The R& D Hotbed in the Aptly Named Knoxville Region Innovation Valley
The region surrounding Knoxville, Tennessee, is at the epicenter of a growing research and development hub, spurred by the University of Tennessee and the Oak Ridge National Laboratory (ORNL).
“We call this the Knoxville-Oakridge Innovation Valley. R&D is really one of our differentiators, driven by the University of Tennessee, the Oak Ridge National Lab and Y-12, a $6.5 billion uranium processing facility being built by U.S. Department of Energy,” said Doug Lawyer, vice president of economic development at the Knoxville Chamber. “No matter what industry they’re in, we’re able to help companies find a technology connection here that can help them solve their challenges.”
“In the region, we have key real estate development centered around providing locations for companies who want to come here and who want to collaborate R&D with either the National Lab or the University of Tennessee. These include Pellissippi Place, a collaborative research park between Blount and Knox Counties, located next to the Knoxville Airport and Cherokee Farms,” added Lawyer.

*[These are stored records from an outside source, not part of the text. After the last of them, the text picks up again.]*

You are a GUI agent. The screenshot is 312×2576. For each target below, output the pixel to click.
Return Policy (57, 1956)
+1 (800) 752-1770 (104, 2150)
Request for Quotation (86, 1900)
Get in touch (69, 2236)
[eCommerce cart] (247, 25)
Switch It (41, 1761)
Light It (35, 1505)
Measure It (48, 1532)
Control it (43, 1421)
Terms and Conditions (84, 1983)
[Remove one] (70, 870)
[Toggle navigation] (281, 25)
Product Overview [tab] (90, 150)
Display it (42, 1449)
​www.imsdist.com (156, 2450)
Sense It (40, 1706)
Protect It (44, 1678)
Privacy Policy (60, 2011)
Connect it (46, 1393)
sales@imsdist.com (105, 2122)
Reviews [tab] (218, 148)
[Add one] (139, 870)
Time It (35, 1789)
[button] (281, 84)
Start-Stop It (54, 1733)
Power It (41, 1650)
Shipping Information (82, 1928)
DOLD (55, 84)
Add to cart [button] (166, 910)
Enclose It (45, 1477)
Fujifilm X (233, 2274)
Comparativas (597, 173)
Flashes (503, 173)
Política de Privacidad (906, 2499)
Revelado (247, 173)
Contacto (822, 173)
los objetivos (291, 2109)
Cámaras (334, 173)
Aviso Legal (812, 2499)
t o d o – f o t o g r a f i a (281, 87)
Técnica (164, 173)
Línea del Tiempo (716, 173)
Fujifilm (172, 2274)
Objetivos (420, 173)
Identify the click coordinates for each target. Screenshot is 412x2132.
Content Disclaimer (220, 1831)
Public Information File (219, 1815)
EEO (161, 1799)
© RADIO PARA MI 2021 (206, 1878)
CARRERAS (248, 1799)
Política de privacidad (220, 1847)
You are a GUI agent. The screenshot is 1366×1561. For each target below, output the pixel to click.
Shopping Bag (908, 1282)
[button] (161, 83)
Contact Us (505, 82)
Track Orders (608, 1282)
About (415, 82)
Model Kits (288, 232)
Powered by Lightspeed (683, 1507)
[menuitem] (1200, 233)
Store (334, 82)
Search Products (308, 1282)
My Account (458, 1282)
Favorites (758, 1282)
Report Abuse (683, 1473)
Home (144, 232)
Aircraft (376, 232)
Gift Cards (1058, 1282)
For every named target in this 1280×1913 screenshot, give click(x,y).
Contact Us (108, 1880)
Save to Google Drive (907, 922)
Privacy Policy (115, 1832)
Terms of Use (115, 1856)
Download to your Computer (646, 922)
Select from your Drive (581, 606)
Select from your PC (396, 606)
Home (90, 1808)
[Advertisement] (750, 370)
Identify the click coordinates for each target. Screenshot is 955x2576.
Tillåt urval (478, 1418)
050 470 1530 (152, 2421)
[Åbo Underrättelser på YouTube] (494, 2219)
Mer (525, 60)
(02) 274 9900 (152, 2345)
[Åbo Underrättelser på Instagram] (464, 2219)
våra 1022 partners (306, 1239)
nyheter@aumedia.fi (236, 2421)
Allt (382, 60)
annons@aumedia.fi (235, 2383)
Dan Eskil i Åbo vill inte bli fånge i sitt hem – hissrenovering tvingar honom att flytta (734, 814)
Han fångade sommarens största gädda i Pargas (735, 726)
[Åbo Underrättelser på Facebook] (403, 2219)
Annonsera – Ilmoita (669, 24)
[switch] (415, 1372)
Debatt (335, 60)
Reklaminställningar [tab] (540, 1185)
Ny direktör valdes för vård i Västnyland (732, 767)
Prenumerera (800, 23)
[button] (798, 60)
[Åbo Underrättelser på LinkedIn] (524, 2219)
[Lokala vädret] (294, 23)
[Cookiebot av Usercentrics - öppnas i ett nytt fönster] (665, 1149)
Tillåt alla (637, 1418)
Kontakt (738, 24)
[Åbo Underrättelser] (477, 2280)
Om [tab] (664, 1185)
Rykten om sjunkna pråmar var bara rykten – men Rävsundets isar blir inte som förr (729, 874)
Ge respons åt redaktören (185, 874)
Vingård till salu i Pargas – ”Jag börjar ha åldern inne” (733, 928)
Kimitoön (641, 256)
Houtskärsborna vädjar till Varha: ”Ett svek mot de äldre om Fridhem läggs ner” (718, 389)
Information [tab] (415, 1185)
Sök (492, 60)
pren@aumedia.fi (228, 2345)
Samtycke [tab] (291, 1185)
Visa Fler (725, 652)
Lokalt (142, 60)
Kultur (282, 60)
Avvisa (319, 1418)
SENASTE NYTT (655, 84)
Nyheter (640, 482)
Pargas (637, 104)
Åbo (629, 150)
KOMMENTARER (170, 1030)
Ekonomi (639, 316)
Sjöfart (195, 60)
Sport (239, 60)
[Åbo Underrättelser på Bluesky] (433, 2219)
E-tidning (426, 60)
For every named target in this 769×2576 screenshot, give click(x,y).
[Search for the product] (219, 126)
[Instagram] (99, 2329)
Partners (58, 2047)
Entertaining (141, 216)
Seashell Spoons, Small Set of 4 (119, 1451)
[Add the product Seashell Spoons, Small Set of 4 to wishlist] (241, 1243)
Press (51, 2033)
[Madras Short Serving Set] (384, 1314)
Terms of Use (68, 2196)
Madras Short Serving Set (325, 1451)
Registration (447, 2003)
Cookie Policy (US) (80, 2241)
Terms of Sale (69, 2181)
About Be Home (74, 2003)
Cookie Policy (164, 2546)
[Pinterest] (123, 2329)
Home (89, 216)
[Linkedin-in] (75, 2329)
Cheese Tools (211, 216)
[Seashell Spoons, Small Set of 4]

Pellissippi Place is a new, mixed-use technology park with a business focus on technology research and development and commercialization. It is designed to attract companies seeking to further R&D innovations in the Knoxville-Oakridge Innovation Valley, said Jeff Muir, communications director of Blount Partnership in Blount County, Tennessee.
The first company to locate there is ProNova Solutions, which is focused on changing the future of cancer treatment through lower-cost, smaller, lighter and more energy-efficient proton therapy solutions. Proton therapy cancer treatment reduces tissue damage, side effects and treatment costs compared to conventional radiation therapy. ProNova is expected to bring in more than 500 jobs and $52 million in capital investment to the area.
Joe Matteo, president of ProNova Solutions, expects the company’s 40,000 square-foot assembly and test area to be open in July, 2014, with the 30,000 square-foot office and research building targeted for that fall.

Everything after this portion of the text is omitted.